Precisely because we want to leave this to companies in a market economy, the state must not give its companies a blanket advantage in international free trade by reducing costs. If it does so, other states must be able to defend themselves against this with means that are entirely within their control. Unlike unsuccessful companies, which disappear from the market and whose employees can move to successful companies, states cannot (and should not) disappear from the map with their citizens, at least not as long as peace and democracy prevail.
The option of emigrating to a “more successful” country is undoubtedly undesirable, both for the country that is losing out in the “competition between nations” and whose citizens are beginning to leave, and for the country that has to cope with mass immigration and justify this to its own citizens. As a rule, they are not particularly keen on increasing competition for jobs, especially since they have already had to take a hit in the “competition between nations” (e.g. in the form of inadequate provision of public goods due to tax cuts or in the form of wages lagging behind productivity).
Incidentally, entrepreneurs and employees in this “successful” country are anything but unanimous on this point. Entrepreneurs find it quite attractive when well-educated immigrants enter the domestic labour market, competing with well-educated locals for wages and filling the gaps left by tax cuts in the area of education and training levels among the workforce. Entrepreneurs then like to present themselves as cosmopolitan and immigration-friendly. Domestic workers, on the other hand, who feel pressured by immigrants due to the devaluation of their educational investments or who already have difficulties in the domestic labour market due to a lack of reasonable public investment in education, quickly find themselves on xenophobic terrain.
The other possibility, whereby a state sells its public capital stock, including its land, to “successful” foreign countries, is also clearly unacceptable. This is not only a matter of “national pride” etc., but above all because it means the reintroduction of medieval structures of manorialism (albeit in foreign hands).

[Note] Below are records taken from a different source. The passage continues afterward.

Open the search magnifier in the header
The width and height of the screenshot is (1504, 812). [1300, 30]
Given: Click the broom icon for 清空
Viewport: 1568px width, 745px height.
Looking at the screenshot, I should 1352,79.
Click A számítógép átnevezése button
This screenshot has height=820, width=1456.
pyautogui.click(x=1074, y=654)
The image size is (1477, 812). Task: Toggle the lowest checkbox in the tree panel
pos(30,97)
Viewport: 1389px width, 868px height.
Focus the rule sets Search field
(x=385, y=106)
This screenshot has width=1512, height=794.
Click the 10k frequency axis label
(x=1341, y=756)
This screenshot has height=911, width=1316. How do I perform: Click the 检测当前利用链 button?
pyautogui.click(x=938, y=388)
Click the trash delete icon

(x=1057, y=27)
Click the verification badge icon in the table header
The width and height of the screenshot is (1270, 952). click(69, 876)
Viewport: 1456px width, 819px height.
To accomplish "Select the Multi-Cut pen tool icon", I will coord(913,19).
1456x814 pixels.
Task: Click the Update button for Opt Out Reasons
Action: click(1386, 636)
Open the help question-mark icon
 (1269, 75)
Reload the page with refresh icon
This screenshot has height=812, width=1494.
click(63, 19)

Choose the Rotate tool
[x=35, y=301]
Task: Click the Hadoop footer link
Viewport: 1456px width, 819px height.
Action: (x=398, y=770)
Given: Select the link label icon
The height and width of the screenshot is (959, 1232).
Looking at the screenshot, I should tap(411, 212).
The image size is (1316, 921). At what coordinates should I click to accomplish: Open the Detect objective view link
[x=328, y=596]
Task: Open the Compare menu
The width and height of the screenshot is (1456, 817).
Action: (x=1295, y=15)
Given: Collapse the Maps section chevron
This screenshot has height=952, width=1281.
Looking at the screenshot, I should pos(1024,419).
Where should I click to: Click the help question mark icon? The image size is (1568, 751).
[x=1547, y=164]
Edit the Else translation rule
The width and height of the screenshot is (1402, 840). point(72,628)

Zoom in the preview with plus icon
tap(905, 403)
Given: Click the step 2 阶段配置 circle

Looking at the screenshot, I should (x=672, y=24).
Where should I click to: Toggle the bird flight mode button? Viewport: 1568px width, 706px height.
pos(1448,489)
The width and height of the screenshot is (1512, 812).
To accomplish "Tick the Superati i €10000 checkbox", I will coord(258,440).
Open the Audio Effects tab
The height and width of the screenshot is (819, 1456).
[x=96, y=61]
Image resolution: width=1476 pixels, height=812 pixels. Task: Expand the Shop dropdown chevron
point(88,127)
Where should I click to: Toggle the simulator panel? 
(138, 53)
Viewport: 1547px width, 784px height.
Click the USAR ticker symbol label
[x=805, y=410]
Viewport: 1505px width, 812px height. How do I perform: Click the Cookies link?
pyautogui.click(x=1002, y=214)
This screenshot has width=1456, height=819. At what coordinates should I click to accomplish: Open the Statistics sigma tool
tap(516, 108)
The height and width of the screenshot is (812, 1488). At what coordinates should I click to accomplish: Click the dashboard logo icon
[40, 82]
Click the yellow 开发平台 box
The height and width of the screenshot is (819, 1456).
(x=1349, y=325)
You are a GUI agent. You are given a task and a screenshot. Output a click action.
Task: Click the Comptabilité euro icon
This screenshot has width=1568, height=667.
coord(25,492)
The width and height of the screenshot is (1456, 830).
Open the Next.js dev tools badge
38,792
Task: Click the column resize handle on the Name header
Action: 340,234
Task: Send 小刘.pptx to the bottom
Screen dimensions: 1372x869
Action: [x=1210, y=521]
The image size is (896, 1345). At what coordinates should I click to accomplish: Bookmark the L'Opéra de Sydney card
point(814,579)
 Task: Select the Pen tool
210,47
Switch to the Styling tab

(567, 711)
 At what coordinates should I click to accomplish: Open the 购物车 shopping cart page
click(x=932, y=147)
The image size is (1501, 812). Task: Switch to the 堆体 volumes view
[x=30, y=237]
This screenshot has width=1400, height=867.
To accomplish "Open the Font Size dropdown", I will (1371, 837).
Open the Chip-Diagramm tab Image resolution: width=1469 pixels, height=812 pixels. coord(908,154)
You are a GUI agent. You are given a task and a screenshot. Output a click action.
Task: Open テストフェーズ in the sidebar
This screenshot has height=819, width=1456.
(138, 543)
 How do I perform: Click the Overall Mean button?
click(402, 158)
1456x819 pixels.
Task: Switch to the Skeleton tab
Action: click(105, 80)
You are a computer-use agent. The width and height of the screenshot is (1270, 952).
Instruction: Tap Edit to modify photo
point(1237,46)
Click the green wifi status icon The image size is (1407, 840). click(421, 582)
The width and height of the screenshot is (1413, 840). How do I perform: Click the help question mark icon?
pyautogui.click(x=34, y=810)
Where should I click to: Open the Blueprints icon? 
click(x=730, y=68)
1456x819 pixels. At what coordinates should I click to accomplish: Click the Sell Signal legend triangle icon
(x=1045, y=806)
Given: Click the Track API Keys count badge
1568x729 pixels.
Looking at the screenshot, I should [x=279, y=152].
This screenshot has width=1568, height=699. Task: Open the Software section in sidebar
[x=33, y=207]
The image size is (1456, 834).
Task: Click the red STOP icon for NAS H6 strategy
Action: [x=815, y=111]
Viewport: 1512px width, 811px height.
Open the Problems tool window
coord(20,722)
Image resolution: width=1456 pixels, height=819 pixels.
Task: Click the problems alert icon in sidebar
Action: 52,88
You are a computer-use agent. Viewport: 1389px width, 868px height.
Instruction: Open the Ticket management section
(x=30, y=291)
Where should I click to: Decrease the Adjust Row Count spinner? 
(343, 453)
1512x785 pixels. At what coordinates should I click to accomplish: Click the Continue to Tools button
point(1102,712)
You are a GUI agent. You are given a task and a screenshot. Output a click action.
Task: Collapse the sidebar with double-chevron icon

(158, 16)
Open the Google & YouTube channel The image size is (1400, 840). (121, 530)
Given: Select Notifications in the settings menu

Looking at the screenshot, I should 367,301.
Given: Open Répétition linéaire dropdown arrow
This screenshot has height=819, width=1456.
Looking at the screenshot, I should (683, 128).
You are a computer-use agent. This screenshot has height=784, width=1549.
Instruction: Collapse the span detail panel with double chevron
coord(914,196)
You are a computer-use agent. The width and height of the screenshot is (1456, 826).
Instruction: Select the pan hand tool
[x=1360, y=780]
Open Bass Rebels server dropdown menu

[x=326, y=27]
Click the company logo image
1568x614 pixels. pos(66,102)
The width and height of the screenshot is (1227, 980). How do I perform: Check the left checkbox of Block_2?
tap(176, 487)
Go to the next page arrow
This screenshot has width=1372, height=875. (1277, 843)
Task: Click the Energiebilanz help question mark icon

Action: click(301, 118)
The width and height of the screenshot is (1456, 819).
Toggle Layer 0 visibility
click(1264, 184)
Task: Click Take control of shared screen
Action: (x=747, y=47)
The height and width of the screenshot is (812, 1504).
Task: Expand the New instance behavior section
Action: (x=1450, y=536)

These simple principles, which ensure competition that benefits all societies, have been thrown overboard in the EU in the wake of the neoliberal revolution. This was still somewhat acceptable as long as only small states such as the Netherlands, Finland or Ireland violated these principles, because the effects on the rest of the community of states were not very serious. However, the ignorance of the institutions on this issue is now taking its toll, with the largest state in the community doing what the small ones have done before. Now it can no longer be ignored, because the economic impact on the mercantilist’s neighbouring countries is enormous.
But instead of at least now calling a spade a spade, the EU Commission is hiding behind the mercantilist and calling on everyone else to follow suit. This cannot end well, and it is not ending well. Deflation and recession are clear evidence of this. The broken promise to refrain from undercutting competition between participating nations in a monetary union now calls for flexible exchange rates or the end of free trade. Keeping exchange rates fixed, defending free trade and ignoring the broken promise is nothing more than holding the fuse under the powder keg until it explodes.